Greg Brockman Testifies in Musk v. OpenAI Trial
Greg Brockman, president and cofounder of OpenAI, testified for a second day in the federal trial between Elon Musk and OpenAI, according to The New York Times and Business Insider. Brockman told the court that OpenAI's compute spending has grown from $30 million in 2017 to $50 billion in 2026, Business Insider reports. He also confirmed a personal stake valued at nearly $30 billion, and Business Insider reports OpenAI is exploring an IPO. The New York Times reports Brockman described a 2017 Dota 2 victory as a triggering event after which Mr. Musk pushed to commercialize OpenAI, and Business Insider reports Musk demanded a 51% stake and engaged in heated confrontations with founders. The New York Times reports Mr. Musk is seeking $150 billion in damages in the case.
What happened
Greg Brockman, OpenAI president and cofounder, returned to the witness stand for a second day in the federal lawsuit between Elon Musk and OpenAI, according to The New York Times and Business Insider. Per Business Insider reporting of Brockman's testimony, Brockman said OpenAI's compute costs rose from $30 million in 2017 to $50 billion in 2026. Business Insider reports Brockman testified his personal stake in OpenAI is worth nearly $30 billion, and that OpenAI is exploring an initial public offering. The New York Times reports Brockman recounted a 2017 win by an OpenAI system in a Dota 2 tournament and quoted Mr. Musk as saying, "Time to make the next step for OpenAI. This is the triggering event." Business Insider reports that Brockman said Mr. Musk demanded a 51% stake in OpenAI and that negotiations led to heated confrontations. The New York Times reports Mr. Musk is seeking $150 billion in damages.

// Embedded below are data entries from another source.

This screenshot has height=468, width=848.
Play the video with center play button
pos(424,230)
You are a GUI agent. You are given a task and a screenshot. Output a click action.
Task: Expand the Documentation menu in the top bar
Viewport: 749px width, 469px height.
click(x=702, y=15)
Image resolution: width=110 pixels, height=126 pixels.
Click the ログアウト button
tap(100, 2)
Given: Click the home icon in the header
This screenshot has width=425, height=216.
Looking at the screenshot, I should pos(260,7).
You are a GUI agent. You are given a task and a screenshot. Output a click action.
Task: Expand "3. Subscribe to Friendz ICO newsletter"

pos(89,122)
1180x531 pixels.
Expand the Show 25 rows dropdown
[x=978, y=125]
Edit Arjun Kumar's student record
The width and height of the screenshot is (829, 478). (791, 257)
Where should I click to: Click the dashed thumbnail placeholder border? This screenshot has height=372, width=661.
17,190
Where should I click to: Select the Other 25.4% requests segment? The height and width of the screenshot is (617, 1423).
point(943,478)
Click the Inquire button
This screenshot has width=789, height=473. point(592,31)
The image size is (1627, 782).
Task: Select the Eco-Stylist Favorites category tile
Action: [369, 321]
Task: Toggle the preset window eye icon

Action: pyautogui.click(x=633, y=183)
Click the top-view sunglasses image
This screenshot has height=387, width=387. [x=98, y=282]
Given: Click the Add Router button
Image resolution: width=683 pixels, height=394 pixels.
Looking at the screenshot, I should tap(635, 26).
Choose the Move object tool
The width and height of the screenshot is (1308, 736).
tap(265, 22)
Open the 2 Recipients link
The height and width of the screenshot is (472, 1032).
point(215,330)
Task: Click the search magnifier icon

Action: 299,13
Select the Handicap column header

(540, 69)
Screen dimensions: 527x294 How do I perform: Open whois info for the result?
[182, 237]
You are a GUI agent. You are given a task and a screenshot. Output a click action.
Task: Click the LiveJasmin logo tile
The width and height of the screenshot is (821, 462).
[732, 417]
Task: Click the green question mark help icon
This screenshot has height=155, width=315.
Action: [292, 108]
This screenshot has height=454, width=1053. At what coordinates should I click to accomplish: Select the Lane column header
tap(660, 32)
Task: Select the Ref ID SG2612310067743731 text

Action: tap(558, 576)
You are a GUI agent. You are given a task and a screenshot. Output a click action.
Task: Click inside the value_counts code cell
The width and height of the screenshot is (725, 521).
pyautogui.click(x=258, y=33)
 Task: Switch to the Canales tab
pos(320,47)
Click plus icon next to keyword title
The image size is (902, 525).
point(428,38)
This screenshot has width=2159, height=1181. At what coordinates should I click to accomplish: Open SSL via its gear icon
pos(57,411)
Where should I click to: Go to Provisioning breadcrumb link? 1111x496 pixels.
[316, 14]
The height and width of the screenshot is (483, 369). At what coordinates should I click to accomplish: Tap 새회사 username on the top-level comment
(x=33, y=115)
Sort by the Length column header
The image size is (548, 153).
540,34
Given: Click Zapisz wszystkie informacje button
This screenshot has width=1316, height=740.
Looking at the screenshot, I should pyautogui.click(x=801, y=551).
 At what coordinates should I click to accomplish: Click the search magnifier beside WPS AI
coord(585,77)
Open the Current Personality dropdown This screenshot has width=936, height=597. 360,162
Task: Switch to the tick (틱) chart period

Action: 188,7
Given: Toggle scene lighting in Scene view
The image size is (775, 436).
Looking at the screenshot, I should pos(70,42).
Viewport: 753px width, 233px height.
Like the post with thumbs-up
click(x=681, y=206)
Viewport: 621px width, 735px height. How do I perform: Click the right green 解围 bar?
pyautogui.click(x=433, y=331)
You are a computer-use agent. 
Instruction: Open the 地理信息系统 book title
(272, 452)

Editorial analysis - technical context
Industry observers note that large multipliers in compute spending are typical as research labs scale from research prototypes to production-grade foundation models. Rapid increases in GPU and cloud billings, dataset curation, and inference costs drive capital intensity for frontier-model work. Companies building at this scale typically face tradeoffs among engineering cost controls, model architecture choices, and accelerator procurement strategies.
Industry context
For practitioners, the trial foregrounds three cross-cutting issues: governance and legal risk around nonprofit-to-profit transitions; the visibility of personal equity stakes among technical founders; and the capital intensity of training and operating modern models. Reporting on the testimony makes those topics salient to investors, engineers, and compliance teams evaluating governance structures and budgeting for scale.
What to watch
- •Whether the jury awards damages or a remedy that affects corporate structure, as reported by The New York Times.
- •Any public disclosures or filings if OpenAI proceeds with an IPO, per Business Insider reporting.
- •Detailed breakouts of compute spending and procurement practices, which could appear in evidentiary filings or testimony and would clarify the drivers of the $50 billion figure.
Observed patterns in similar cases
Companies with fast-growing capital requirements often face intensified scrutiny over governance, valuation, and founder compensation. Legal disputes that center on mission drift and commercialization can produce lasting investor and regulatory consequences even after settlements are reached.
For practitioners
Monitor court documents and credible reporting for primary-source figures (e.g., testified compute totals and claimed valuations). Those filings, not secondary summaries alone, will matter for any operational or compliance response in adjacent organizations.
Scoring Rationale
The trial documents quantify compute and valuation figures and places governance disputes in the public record, which is notable for investors, compliance teams, and model-builders budgeting for scale. This is a major industry story with direct operational and legal relevance.